How Alger County ranks in Michigan
Landlord guides for Michigan
| City↕ | Population↕ | Risk↕ | % income on rent↕ | Average rent↕ | Lean↕ | |
|---|---|---|---|---|---|---|
| 001 | Munising | 1,975 | 2.9 | 19.6% | $706 | Rep |
| 002 | Chatham | 135 | 3.2 | 51.0% | $713 | Rep |
County heatmap
One county, multiple regulatory regimes.
Alger County sits in Michigan's Upper Peninsula along the southern shore of Lake Superior, home to roughly 2,110 residents and a rental market anchored almost entirely by the small city of Munising. With an average eviction risk score of 2.9/10, the county ranks 66th out of Michigan eviction laws's 83 counties - meaning 65 counties carry higher risk and only 17 are more landlord-favorable. That places Alger firmly in the lower-risk third of the state, a profile shaped by modest rents, a relatively light rent burden, and Michigan eviction laws's landlord-oriented statutory framework under MCL § 554.601 et seq. (Landlord-Tenant Relationships).
The two tracked communities tell a consistent story. Munising, the county's population hub at roughly 1,975 residents, holds the same 2.9/10 score as the county average. Chatham, a much smaller community of about 135 residents, edges up to 3.2/10 - the highest individual score in the county and a reminder that even within a low-risk county, tenant-side factors like poverty concentration or renter share can push a neighborhood's figure modestly upward. Average monthly rent across the county runs $706, with renters spending an average of 21.6% of income on housing - well below the 30% threshold that defines housing cost burden under federal guidelines. The renter share stands at 30.5% of occupied units, and the average poverty rate is 5.6%. Those numbers describe a market where displacement pressure is low relative to most Michigan geographies.

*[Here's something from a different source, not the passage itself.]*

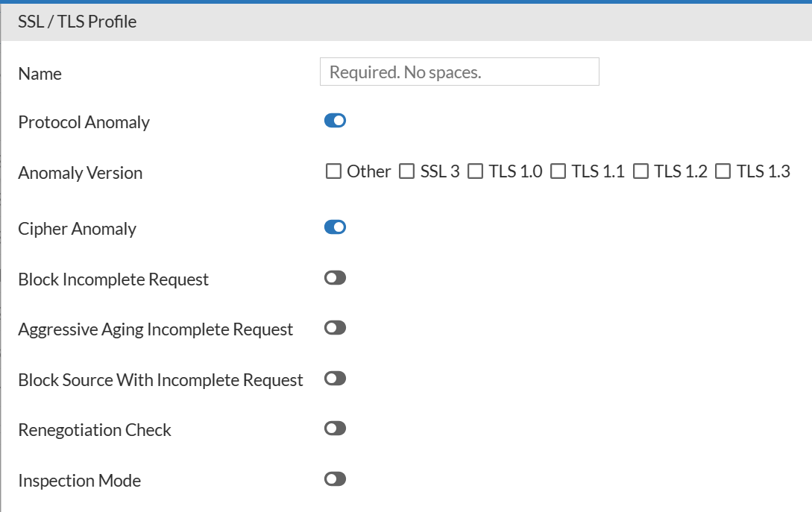Enable Aggressive Aging Incomplete Request

[335, 328]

Michigan law governs landlord-tenant relations statewide through MCL § 554.601 et seq., and it provides a relatively clear procedural path for landlords. Nonpayment cases require a 7-day notice under MCL 600.5714 before filing; material lease violations and no-cause month-to-month terminations each require 30 days under MCL 554.134. Court filing fees run $45 to $150, sheriff lockout fees range $50 to $150, and uncontested matters typically resolve in 21 to 45 days - contested cases in 45 to 120 days. Michigan also preempts local rent control ordinances statewide, so no Alger County municipality can impose caps or just-cause-only eviction requirements. Landlords operating here do not face source-of-income protections either, though the Michigan Department of Civil Rights enforces fair housing law and the retaliation protection statute at MCL § 600.5720 applies throughout the state. The habitability floor under MCL § 554.139 sets baseline maintenance obligations regardless of lease terms.

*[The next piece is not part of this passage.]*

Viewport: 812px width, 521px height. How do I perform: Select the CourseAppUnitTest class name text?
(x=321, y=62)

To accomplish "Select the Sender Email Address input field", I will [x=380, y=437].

Data covers 2 tracked cities within Alger County representing a combined population of approximately 2,110. Scores reflect the Eviction Risk Map composite model incorporating rent burden, poverty rate, renter share, and Michigan eviction laws's statutory and regulatory environment as of the most recent scoring cycle.
Historical eviction filings in Alger County
From 2010 to 2018, eviction filings in Alger County declined 13%. The peak was 28 filings in 2017.1
- 242010
- 28Peak (2017)
- 212018
Data covers 2000–2018, the full span of the Princeton Eviction Lab's national county court-records dataset.
How Alger County compares
At 2.9/10, Alger County sits close to its nearest Michigan eviction laws peers - Mackinac County (2.91), Missaukee County (2.94), Lake County (2.95), and Ontonagon County (2.95) - all of which cluster tightly in the low 2.9-to-3.0 range, reflecting the shared profile of rural Upper Peninsula counties with modest rent levels and limited tenant-protection infrastructure. Luce County (3.03) runs slightly higher. All five peer counties and Alger itself land well below Michigan's statewide average, which skews upward due to the large urban counties of Wayne, Washtenaw, and Ingham.